Crystal’s mind, working with its normal rapidity, invented, faced, and passed over the fact that he must have been one of the musicians. She said aloud:
“I think I ought to tell you that I’m not much of a believer in barriers—between sensible people who want friendship.”
“Friendship!” exclaimed Ben, as if that were the last thing he had come out on a lovely summer afternoon to discuss.
“There aren’t any real barriers any more,” Crystal continued. “Differences of position, and religion, and all those things don’t seem to matter now. Romeo and Juliet wouldn’t have paid any attention to the little family disagreement if they had lived to-day.”
“In the case of Romeo and Juliet, if I remember correctly,” said Ben, “it was not exactly a question of friendship.”
She colored deeply, but he refused to modify his statement, for, after all, it was correct. “But difference of opinion is an obstacle,” he went on. “I have seen husbands and wives parted by differences of opinion in the late war. And as far as I’m concerned there’s a war on now—a different war, and I came here to try to prevent my brother marrying into an enemy influence—”
“Good Heavens!” cried Crystal. “You are Ben Moreton! Why didn’t I see it sooner? I’m Crystal Cord,” and, lifting up her chin, she laughed.
That she could laugh as the gulf opened between them seemed to him terrible. He turned his head away.
She stopped laughing. “You don’t think it’s amusing?” (He shook his head.) “That we’re relations-in-law, when we thought it was all so unknown and romantic? No wonder I felt at home with you, when I’ve read so many of your letters to David—such nice letters, too—and I subscribe to your paper, and read every word of the editorials.
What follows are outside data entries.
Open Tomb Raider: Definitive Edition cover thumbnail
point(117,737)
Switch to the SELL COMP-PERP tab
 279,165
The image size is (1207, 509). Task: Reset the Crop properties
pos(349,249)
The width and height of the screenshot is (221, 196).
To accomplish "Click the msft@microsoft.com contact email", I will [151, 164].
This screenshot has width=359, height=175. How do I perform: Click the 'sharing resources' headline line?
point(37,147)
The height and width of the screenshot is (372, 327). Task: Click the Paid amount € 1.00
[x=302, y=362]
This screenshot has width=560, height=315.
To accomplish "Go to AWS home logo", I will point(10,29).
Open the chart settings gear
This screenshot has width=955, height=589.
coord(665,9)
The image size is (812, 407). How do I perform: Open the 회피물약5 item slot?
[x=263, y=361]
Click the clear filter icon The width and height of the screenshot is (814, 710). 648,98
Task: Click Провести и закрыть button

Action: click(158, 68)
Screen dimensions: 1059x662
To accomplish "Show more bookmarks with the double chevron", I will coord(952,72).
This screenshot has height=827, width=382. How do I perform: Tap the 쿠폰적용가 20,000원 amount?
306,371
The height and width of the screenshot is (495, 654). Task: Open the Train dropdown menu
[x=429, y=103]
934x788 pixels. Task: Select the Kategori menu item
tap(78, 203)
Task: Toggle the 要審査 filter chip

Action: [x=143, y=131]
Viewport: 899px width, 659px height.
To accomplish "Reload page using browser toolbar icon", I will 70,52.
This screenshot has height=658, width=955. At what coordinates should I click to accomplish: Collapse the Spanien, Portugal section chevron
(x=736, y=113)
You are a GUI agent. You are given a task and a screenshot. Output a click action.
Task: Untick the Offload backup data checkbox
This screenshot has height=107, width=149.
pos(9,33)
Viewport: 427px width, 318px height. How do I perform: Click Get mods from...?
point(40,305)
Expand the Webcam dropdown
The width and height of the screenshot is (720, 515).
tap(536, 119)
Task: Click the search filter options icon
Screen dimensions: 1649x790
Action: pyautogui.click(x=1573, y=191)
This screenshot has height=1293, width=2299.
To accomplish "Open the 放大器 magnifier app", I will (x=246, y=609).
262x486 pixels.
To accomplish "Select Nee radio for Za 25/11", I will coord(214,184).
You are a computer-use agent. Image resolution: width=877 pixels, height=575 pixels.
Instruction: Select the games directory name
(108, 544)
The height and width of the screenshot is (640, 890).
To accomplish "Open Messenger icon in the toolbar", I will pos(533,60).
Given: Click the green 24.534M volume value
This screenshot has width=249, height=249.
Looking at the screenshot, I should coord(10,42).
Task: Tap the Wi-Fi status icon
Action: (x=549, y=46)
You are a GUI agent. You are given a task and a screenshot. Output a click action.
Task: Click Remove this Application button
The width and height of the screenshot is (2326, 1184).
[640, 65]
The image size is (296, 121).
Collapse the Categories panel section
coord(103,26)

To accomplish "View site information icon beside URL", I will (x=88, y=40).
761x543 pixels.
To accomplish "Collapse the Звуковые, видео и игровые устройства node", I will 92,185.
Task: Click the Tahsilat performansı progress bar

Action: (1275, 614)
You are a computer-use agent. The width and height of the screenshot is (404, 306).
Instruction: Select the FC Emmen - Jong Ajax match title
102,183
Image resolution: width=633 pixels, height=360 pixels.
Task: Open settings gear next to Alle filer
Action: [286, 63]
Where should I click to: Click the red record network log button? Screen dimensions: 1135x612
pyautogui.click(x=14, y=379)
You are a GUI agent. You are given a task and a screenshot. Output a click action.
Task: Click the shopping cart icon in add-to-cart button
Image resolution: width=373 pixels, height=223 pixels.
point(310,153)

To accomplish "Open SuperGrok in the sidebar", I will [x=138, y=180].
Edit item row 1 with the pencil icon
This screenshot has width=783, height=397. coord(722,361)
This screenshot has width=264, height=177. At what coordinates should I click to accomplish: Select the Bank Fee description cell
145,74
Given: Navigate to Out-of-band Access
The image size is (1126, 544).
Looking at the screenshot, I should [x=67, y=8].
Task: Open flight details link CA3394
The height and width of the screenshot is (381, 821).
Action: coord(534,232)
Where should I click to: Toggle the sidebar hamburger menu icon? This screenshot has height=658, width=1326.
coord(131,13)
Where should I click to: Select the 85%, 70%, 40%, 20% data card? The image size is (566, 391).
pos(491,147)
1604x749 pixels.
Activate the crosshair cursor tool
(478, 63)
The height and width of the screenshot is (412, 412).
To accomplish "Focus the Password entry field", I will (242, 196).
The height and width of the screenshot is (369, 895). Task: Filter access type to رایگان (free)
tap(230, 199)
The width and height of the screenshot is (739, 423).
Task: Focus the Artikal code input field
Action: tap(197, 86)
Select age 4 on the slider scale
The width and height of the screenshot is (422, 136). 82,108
And to think that you would not lunch with me to-day, when my father asked you.”
“To think that it was you I was being asked to lunch with, and didn’t know it!”
“Well, you dine with us to-morrow,” she answered, stating a simple fact.
“Crystal,” he said, and put his hand on hers as if this would help him through his long explanation; but the continuity of his thought was destroyed and his spirit wounded by her immediately withdrawing it; and then—so exactly does the spring of love resemble the uncertain glory of an April day—he was rendered perfectly happy again by perceiving that her action was due to the publicity of their position and not to repugnance to the caress.
Fortunately he was a man not without invention, and so when a few minutes later she suggested opening the tea basket, he insisted on moving to a more retired spot on the plea that the teakettle would burn better out of the wind; and Crystal, who must have known that Tomes never gave her a teakettle, but made the tea at home and put it in a thermos bottle, at once agreed to the suggestion.
They moved back across the road, where irregular rocks sheltered small plots of grass and wild flowers, and here, instead of an Arcadian duet, they had, most unsuitably, their first quarrel.